Spacepower is “a critical manifestation of the high ground in modern warfare” that must be harmonized “with other instruments of power to protect, defend and maintain U.S. strategic interests in space.”
To that end, the doctrine identifies three “Cornerstone Responsibilities of Military Space Forces.”
The document has a combative tone in parts, saying, for example, that “military space forces must steadfastly prepare to prosecute the appropriate amount of violence against an opponent subject to strategic objectives, legal and policy restraints.” Asserting that “space warfare is a violent clash of opposing wills,” the doctrine argues that the adversary is “never a spacecraft or some other inanimate system.” Instead the target is “the mind of an adversary and seeks to neutralize their capability and will to resist.”
Thus, military space forces must prepare to outwit, outmaneuver, and dominate thinking, competent, and lethal aggressors who are attempting to thwart U.S. actions.
Military spacepower itself cannot win wars, but “its success, absence, or failure could prove catastrophically decisive in war.”
Raymond observes in a Foreward that the doctrine is subject to the “policies and strategies that govern its employment.” Spacepower provides independent options for National and Joint leadership, but “achieves its greatest potential when integrated with other forms of military power.” Only through integration and interdependence with the other military services can Space Force hope “to unlock spacepower’s full potential.”
The document reflects work over the past year by a volunteer team of Air Force personnel ranging from Technical Sergeant to Colonel, as well as one Army space professional.
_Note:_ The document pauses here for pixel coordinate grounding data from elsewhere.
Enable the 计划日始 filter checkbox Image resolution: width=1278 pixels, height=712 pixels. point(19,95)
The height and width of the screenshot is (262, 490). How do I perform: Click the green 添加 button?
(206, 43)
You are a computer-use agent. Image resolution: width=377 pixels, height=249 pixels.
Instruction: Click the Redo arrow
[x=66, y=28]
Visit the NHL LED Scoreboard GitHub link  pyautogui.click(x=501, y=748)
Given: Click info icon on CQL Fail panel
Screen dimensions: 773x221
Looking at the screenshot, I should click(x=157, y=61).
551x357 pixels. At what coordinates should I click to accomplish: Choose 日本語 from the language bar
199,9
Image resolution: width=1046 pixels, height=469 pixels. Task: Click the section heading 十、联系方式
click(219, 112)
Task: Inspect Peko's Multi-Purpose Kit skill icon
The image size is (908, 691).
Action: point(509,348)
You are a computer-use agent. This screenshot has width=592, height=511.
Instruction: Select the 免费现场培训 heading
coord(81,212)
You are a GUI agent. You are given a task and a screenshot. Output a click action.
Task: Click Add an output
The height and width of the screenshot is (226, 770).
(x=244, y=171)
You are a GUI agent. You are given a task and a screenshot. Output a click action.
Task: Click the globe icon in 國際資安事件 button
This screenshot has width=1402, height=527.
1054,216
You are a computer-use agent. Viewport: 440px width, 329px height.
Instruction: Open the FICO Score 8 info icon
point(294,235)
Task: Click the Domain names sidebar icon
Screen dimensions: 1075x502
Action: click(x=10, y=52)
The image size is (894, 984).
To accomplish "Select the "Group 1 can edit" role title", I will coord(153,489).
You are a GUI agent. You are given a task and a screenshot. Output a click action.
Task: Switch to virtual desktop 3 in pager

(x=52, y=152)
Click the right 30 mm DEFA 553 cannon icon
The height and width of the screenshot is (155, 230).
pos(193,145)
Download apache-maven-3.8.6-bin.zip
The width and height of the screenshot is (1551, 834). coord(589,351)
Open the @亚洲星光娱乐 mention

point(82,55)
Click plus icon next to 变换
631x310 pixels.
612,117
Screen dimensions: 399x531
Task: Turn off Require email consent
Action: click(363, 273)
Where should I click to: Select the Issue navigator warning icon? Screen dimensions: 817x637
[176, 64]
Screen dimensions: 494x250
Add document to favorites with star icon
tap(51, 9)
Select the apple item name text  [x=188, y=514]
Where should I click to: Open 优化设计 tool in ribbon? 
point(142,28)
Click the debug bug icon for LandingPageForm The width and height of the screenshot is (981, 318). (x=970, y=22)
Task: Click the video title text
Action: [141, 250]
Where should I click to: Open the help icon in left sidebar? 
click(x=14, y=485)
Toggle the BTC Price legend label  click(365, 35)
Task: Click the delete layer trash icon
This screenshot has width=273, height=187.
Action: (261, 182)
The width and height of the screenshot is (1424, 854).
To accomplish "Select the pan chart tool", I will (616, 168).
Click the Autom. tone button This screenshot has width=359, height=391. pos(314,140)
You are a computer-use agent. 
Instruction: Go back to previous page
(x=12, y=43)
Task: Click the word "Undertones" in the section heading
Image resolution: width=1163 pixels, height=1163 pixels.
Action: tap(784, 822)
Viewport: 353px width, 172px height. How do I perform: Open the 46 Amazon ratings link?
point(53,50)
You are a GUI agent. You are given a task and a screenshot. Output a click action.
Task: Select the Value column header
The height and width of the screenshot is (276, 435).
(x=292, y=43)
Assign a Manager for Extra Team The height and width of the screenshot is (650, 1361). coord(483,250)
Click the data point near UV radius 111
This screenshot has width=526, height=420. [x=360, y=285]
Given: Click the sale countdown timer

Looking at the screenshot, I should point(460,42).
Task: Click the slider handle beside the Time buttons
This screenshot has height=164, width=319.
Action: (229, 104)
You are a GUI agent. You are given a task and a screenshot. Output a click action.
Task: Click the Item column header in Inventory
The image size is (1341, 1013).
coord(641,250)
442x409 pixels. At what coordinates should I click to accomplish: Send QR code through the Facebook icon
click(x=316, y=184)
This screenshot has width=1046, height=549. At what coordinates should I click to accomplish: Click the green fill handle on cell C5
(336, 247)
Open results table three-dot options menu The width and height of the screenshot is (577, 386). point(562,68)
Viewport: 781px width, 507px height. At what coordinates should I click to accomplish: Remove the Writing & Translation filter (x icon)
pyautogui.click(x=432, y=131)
Some international input was gathered through a Space Force summit in February that included representatives from the United Kingdom, Canada, and Australia.
Victoria Samson, Director of the Washington Office of the Secure World Foundation, told SpacePolicyOnline.com that she likes the principle that space is a “peaceful, secure, stable, and accessible space domain,” but is unsure whether this doctrine will lead to that “as its focus on threats tends to undercut that somewhat.” She agrees, however, that antisatellite tests dating back to 1959 demonstrate that space “never has been a benign environment” and Space Force does need its own doctrine.